Meh haven't blogged in a long time cause I've been really really busy (haha that's what I always say :X) but isn't it obvious?? I'm sleeping at like 2am on a Sunday night D: heh mostly cos I took a nap already (but I'm still tired and I DRANK THIS SUPER DUPER YUMMY (if coffee is supposed to be yummy) ORGANIC COFFEE FROM IKEA. HAHAHA IT'S GREAT. Ah the high class taste of brewed coffee :3 what have I become from hating coffee to drinking mocha to drinking 3in1s to drinking brewed coffee :/
Yknow teaching is really fun :) it's kinda scary because I kinda feel like living my childhood dream of becoming a teacher >< but ohwell in the meantime, I teach naughty primary 6 kids maths hehe :) I must remember to bring chocolates for them :/ AND YAH I'M TEACHING PRIMARY SCHOOL MATH FOR FREE LIKE IF YOU NEED HELP AND STUFF WHO WANTS FEEL FREE TO CONTACT ME~ because education and knowledge is priceless :) and yes, I'm busy but it's okay :)
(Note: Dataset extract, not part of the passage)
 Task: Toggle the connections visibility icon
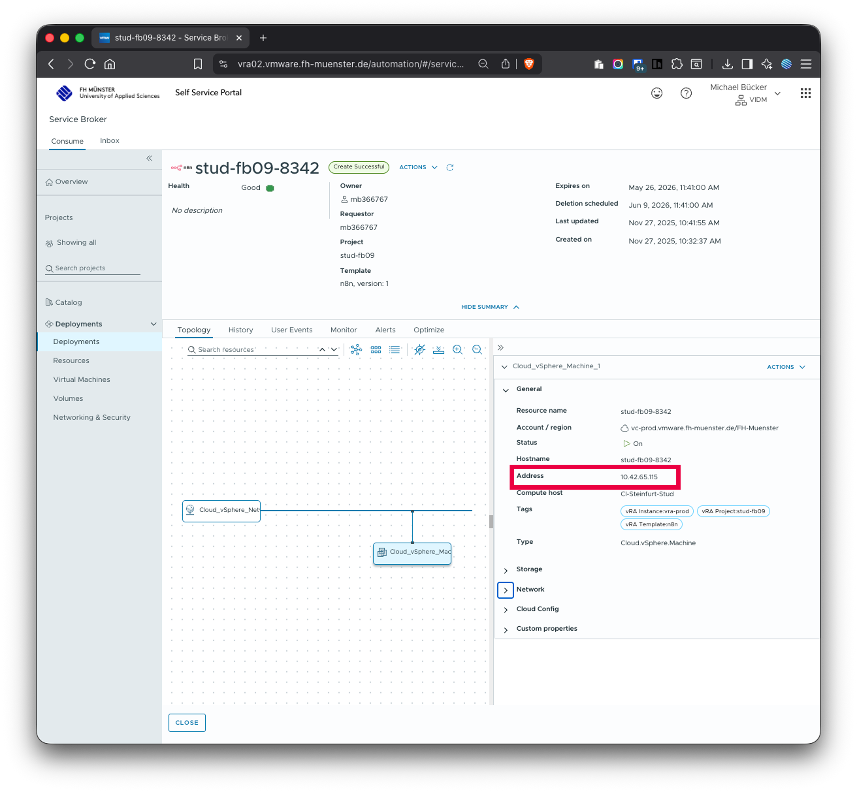pyautogui.click(x=419, y=350)
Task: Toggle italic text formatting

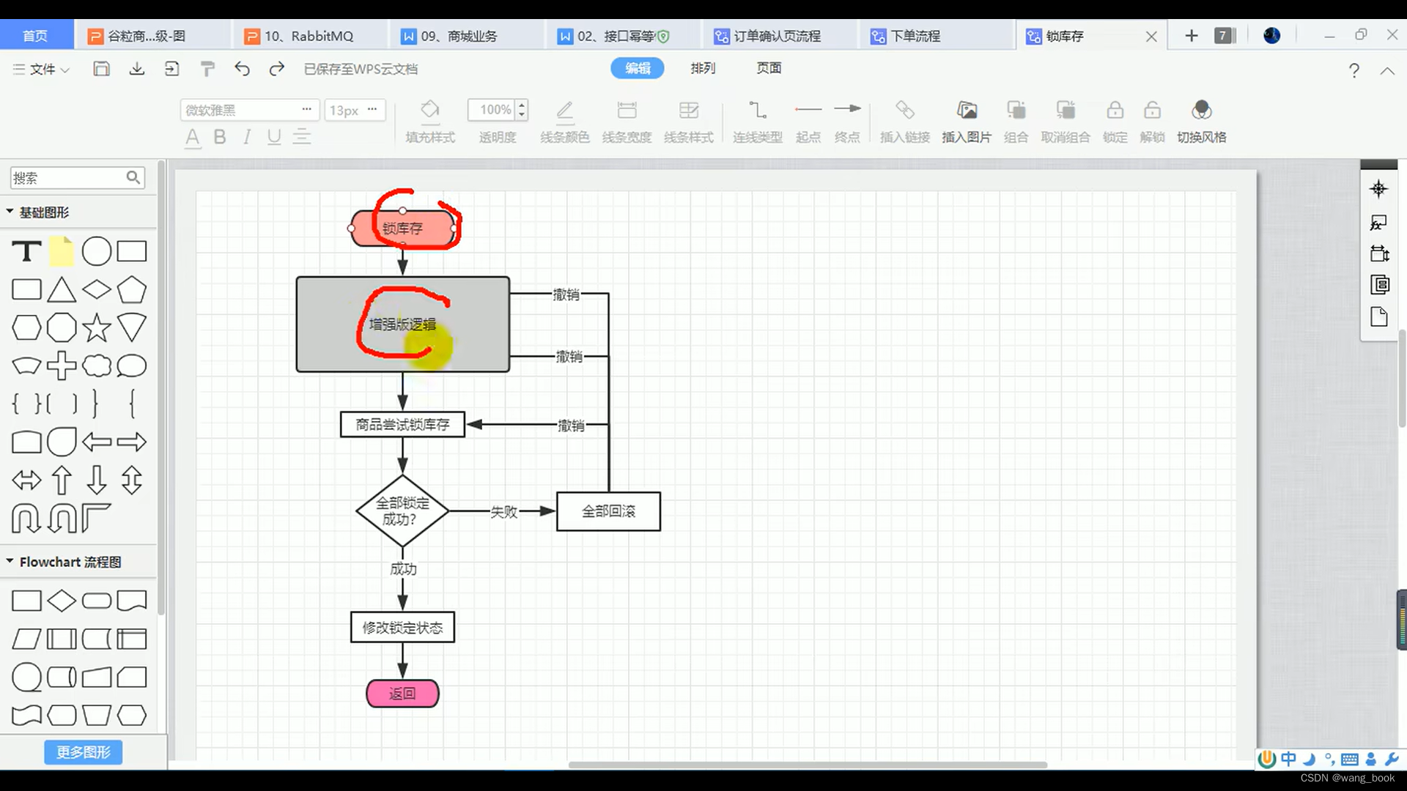Action: (x=247, y=137)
Felt like quitting shooting (again) and ranted on Twitter. Unlucky me because many people decided to comfort me and 'beg me to stay' and 'give us another chance' because 'I have the potential'. Truthfully, everyone is making me feel bad. It's not like they treated me bad, it's that I choose to be introverted. Maybe shooting is like a family afterall. But I love the sport, not the people. They make me change my mind I don't know what to do I'm so indecisive. I used to stand convicted with my decision to quit. Thank God nobody can see these tears. Why it melts my heart cause maybe they do actually care about me and acknowledge my existence. Maybe. But still I don't get the point of staying when I'm not good enough for anyone. Sure I've got the potential but I don't do anything much about it. Shooting 350+ without training is no big deal.
And yet another childhood memory is beginning to resurface, calling out to me. Floorball, I miss you.